= LISTA DE TAREFAS =
#1 Copie da crônica sobre o coração o trecho que vai de "Sou suspeito, mas" até "apoio e refúgio.", incluindo ambos.
#2 Resuma a crônica sobre o coração em duas frases.
#3 Responda com base na crônica sobre o coração:
(a) Em quais jornais o colunista escreveu antes da Carta Capital?
(b) Em quais partes do livro o coração aparece?
(c) Onde a vontade de viver pode encontrar apoio e refúgio?

= TRECHO DO DOCUMENTO =
::::

Paulo Nogueira Batista Jr: Coração, confiança, fé
Coração, confiança, fé
Por Paulo Nogueira Batista Jr.*
Há cerca de 30 anos, passei a escrever com certa periodicidade na imprensa nacional, primeiro na Folha de S.Paulo, depois no Globo e, mais recentemente, aqui na Carta Capital.
Pois bem, mesmo um colunista veterano como eu enfrenta, às vezes, o terrível problema da falta de assunto. Desencorajado ele se debate com esse vazio e procura, em vão, um caminho para escrever.
É possível fazer muita coisa sem o coração, eu sei. Mas escrever não está entre elas. Uma solução é transformar a falta de assunto no assunto mesmo da crônica. E é exatamente o que estou fazendo agora.
Nessa base precária, venci os primeiros parágrafos. Como prosseguir? Uma possibilidade seria voltar a falar da minha obra mais recente, os “Estilhaços”.
Quero que ela circule o mais possível, até porque foi escrita com o coração, com sinceridade e entusiasmo. Isso está longe de ser, claro, garantia de qualidade. Ao contrário, pode ser o caminho para a mais atroz subliteratura.
Sou suspeito, mas não creio que seja o caso. Não se trata, afinal, de um livro improvisado. Foi escrito ao longo de vários anos com esforço, obstinação e predeterminação, pelos caminhos tortuosos do coração. Dos meus livros é o mais pessoal.
Não por acaso, o coração constitui um tema central do livro. O coração, como sede e metáfora de tudo que há de afetivo, impulsivo, impetuoso em nós, domina o livro do começo ao fim. Aparece em todas as suas partes de formas variadas – nos aforismos, nas crônicas, nos contos – sempre valorizado como elemento indispensável da vontade de viver.
A razão não deixa sobreviventes, escrevi em certo momento. Submetida ao crivo implacável da razão, que tudo questiona, solapa e resseca, a frágil vontade de viver corre perigo fatal. E é justamente no coração que ela pode encontrar apoio e refúgio.

::::

= LINHAS DE REGISTROS =
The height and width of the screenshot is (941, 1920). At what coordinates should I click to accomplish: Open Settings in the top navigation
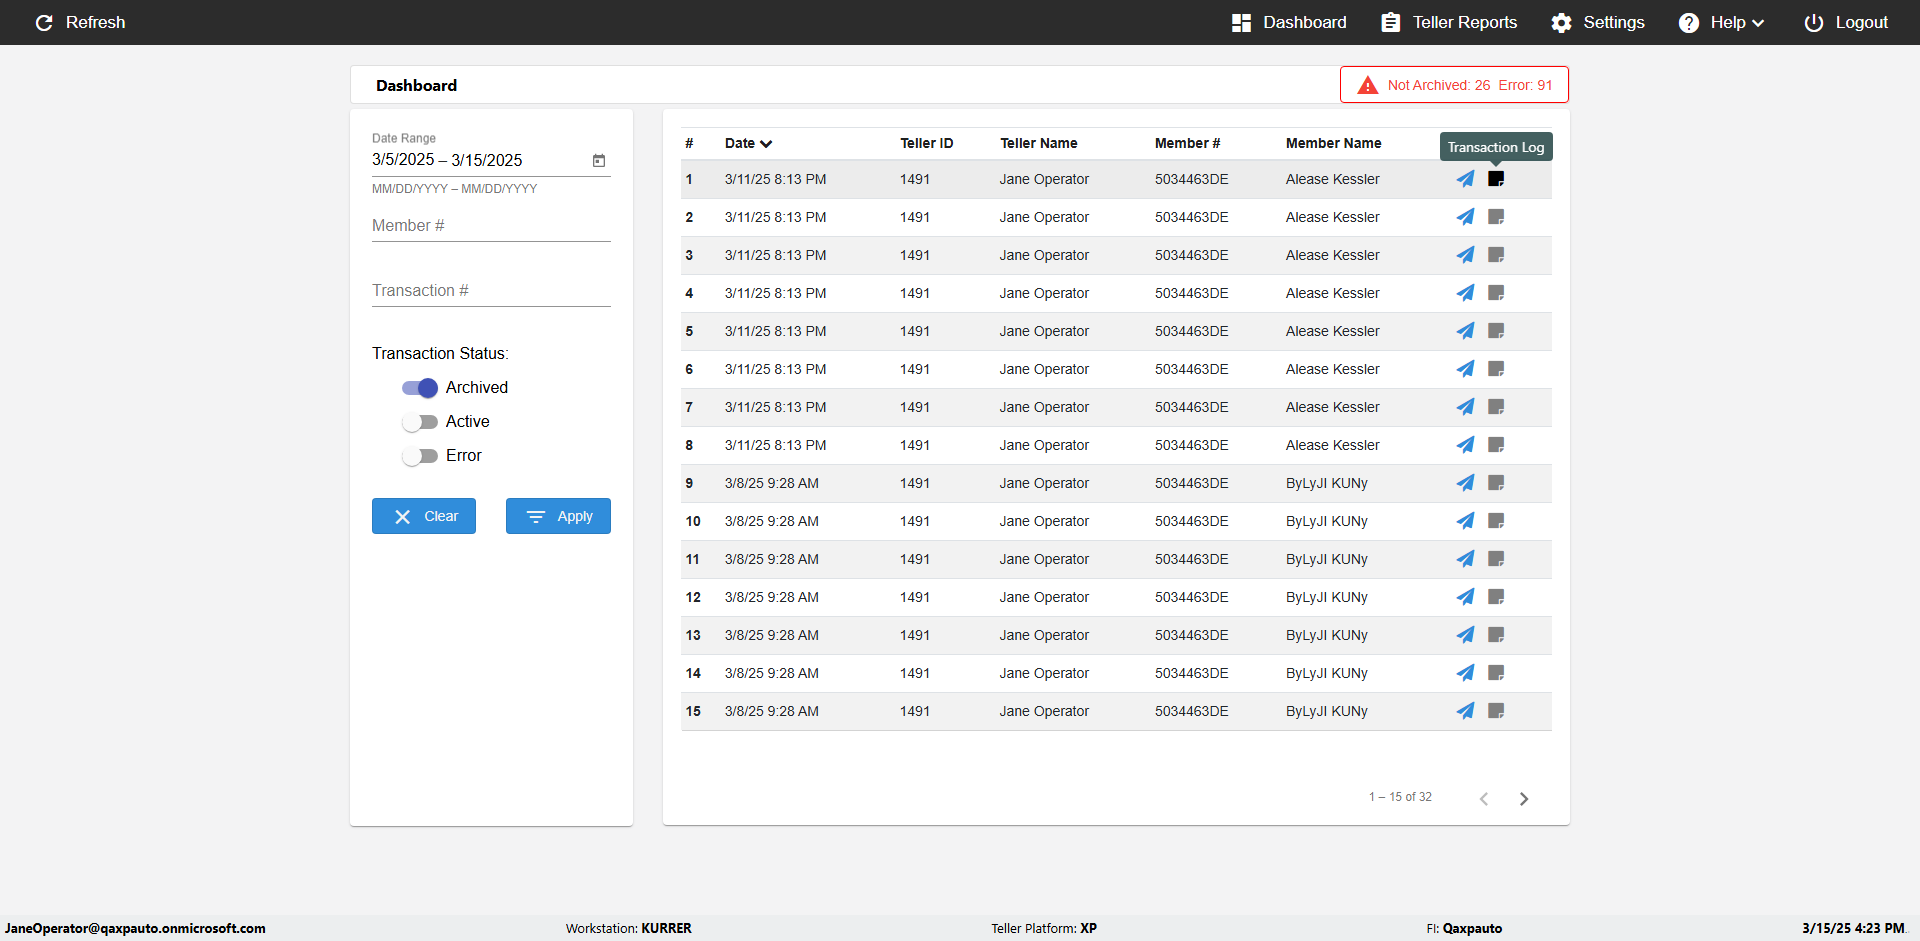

::::

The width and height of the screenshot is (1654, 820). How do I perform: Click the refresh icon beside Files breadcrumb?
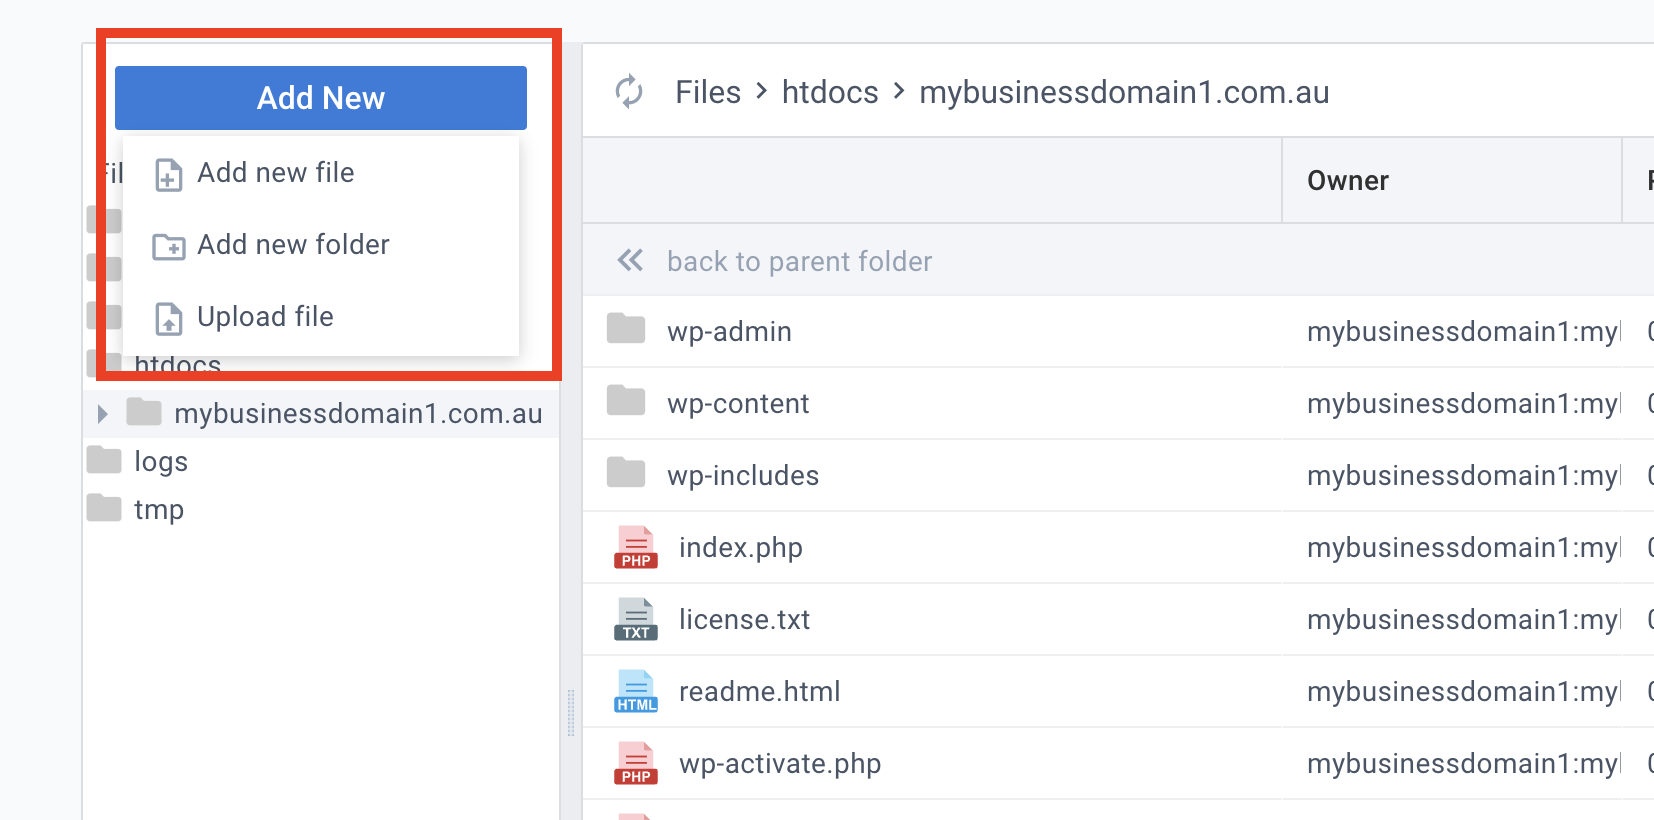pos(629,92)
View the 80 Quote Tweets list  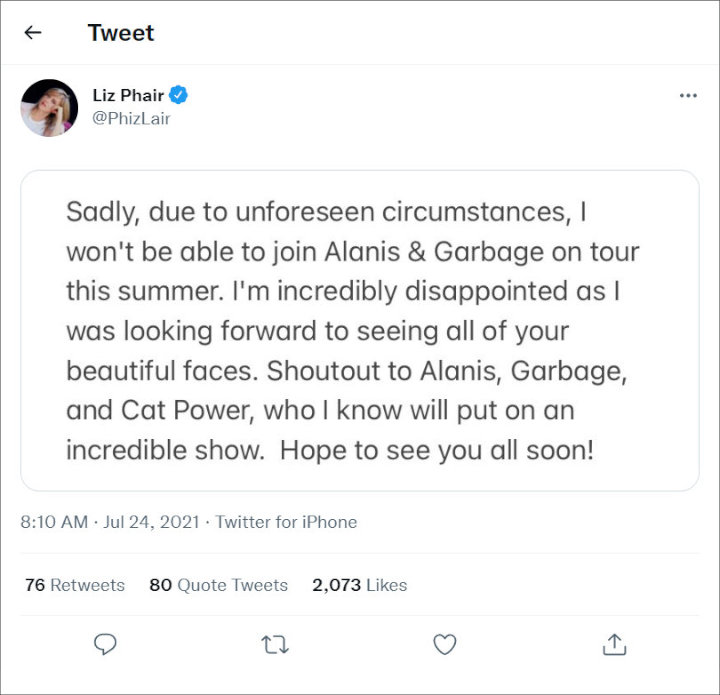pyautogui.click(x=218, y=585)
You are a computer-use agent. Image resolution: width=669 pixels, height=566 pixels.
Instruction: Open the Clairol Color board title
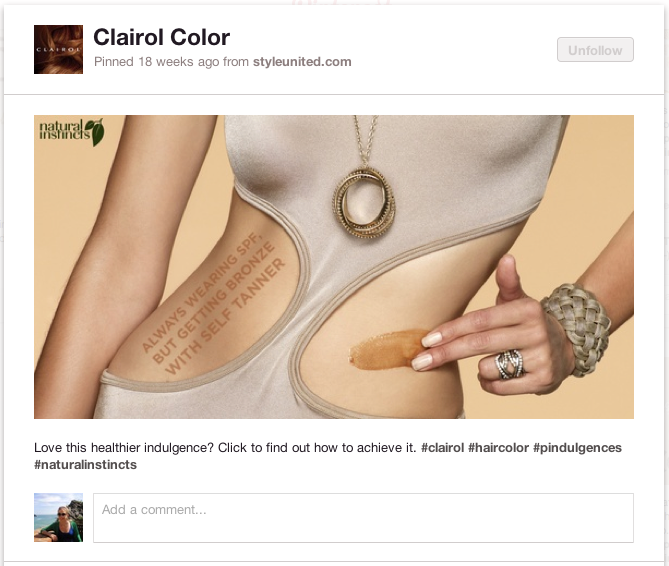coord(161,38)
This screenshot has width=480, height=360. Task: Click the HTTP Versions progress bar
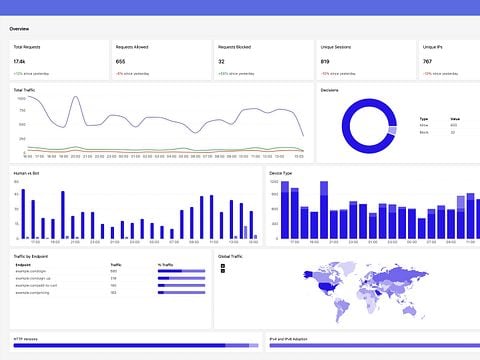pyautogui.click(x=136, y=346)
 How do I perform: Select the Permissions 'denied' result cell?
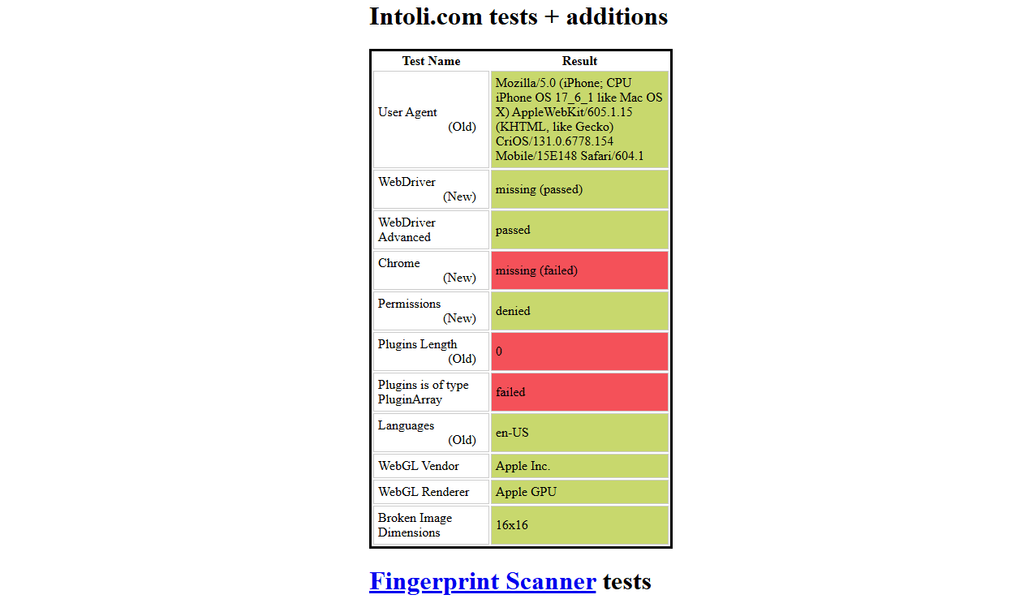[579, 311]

::::

= LISTA DE RESPOSTAS =
#1
Sou suspeito, mas não creio que seja o caso. Não se trata, afinal, de um livro improvisado. Foi escrito ao longo de vários anos com esforço, obstinação e predeterminação, pelos caminhos tortuosos do coração. Dos meus livros é o mais pessoal.
Não por acaso, o coração constitui um tema central do livro. O coração, como sede e metáfora de tudo que há de afetivo, impulsivo, impetuoso em nós, domina o livro do começo ao fim. Aparece em todas as suas partes de formas variadas – nos aforismos, nas crônicas, nos contos – sempre valorizado como elemento indispensável da vontade de viver.
A razão não deixa sobreviventes, escrevi em certo momento. Submetida ao crivo implacável da razão, que tudo questiona, solapa e resseca, a frágil vontade de viver corre perigo fatal. E é justamente no coração que ela pode encontrar apoio e refúgio.

#2 Diante da falta de assunto, o colunista, que escreve periodicamente na imprensa há cerca de 30 anos, faz dela o próprio tema da crônica e volta a falar de sua obra mais recente, os “Estilhaços”. Escrito ao longo de vários anos e apontado como o mais pessoal de seus livros, o livro tem o coração como tema central, valorizado como apoio e refúgio da vontade de viver diante da razão.

#3
(a) Na Folha de S.Paulo e no Globo.
(b) Nos aforismos, nas crônicas e nos contos.
(c) No coração.